**** TEXTO DE LEITURA ****
O Estado de São Paulo, n. 44769, 14/05/2016. Política, A4

Itamaraty repudia crítica externa ao impeachment

Isabela Bonfim

Ricardo Galhardo

O novo ministro de Relações Exteriores, José Serra (PSDB), manifestou ontem repúdio a declarações de países da América Latina e do secretário-geral da União das Nações Sul-Americanas (Unasul), Ernesto Samper, contrárias ao processo de impeachment que culminou no afastamento de Dilma Rousseff da Presidência e no início do governo interino de Michel Temer.

No mesmo dia um dos alvos de Serra, o presidente da Venezuela, Nicolás Maduro, determinou que o embaixador venezuelano no Brasil, Alberto Castellar, retornasse a Caracas para uma reunião sobre o afastamento de Dilma.

O gesto de Serra marca uma nova posição do Itamaraty sob a gestão do peemedebista e representa um distanciamento de países cujos governos mantêm boas relações com o PT.

Em duas notas, o ministério cita a Unasul e os governos de Venezuela, Cuba, Bolívia, Equador e Nicarágua. No comunicado sobre a Unasul, o Itamaraty diz que Samper qualificou de “maneira equivocada o funcionamento das instituições democráticas do Estado brasileiro”.

“Os argumentos apresentados, além de errôneos, deixam transparecer juízos de valor infundados e preconceitos contra o Estado brasileiro.

Além disso, transmitem a interpretação absurda de que as liberdades democráticas, o sistema representativo, os direitos humanos e sociais e as conquistas da sociedade brasileira se encontrariam em perigo. A realidade é oposta”, afirma o texto.

Segundo a assessoria de imprensa do ministério, as declarações de Samper são incompatíveis com as funções e o mandato que ele exerce na Unasul.
**** BLOCO DE DADOS ****
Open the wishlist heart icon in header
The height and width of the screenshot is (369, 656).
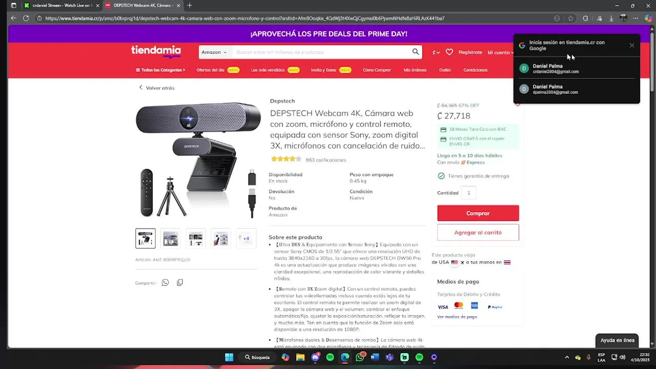(x=449, y=52)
****
> **OBJETIVO DA TAREFA**
Por favor, transcreva o trecho da notícia sobre o Itamaraty que começa nas palavras que contêm "O Estado de" e pare logo depois de "relações com o PT.".

> **RESULTADO**
O Estado de São Paulo, n. 44769, 14/05/2016. Política, A4

Itamaraty repudia crítica externa ao impeachment

Isabela Bonfim

Ricardo Galhardo

O novo ministro de Relações Exteriores, José Serra (PSDB), manifestou ontem repúdio a declarações de países da América Latina e do secretário-geral da União das Nações Sul-Americanas (Unasul), Ernesto Samper, contrárias ao processo de impeachment que culminou no afastamento de Dilma Rousseff da Presidência e no início do governo interino de Michel Temer.

No mesmo dia um dos alvos de Serra, o presidente da Venezuela, Nicolás Maduro, determinou que o embaixador venezuelano no Brasil, Alberto Castellar, retornasse a Caracas para uma reunião sobre o afastamento de Dilma.

O gesto de Serra marca uma nova posição do Itamaraty sob a gestão do peemedebista e representa um distanciamento de países cujos governos mantêm boas relações com o PT.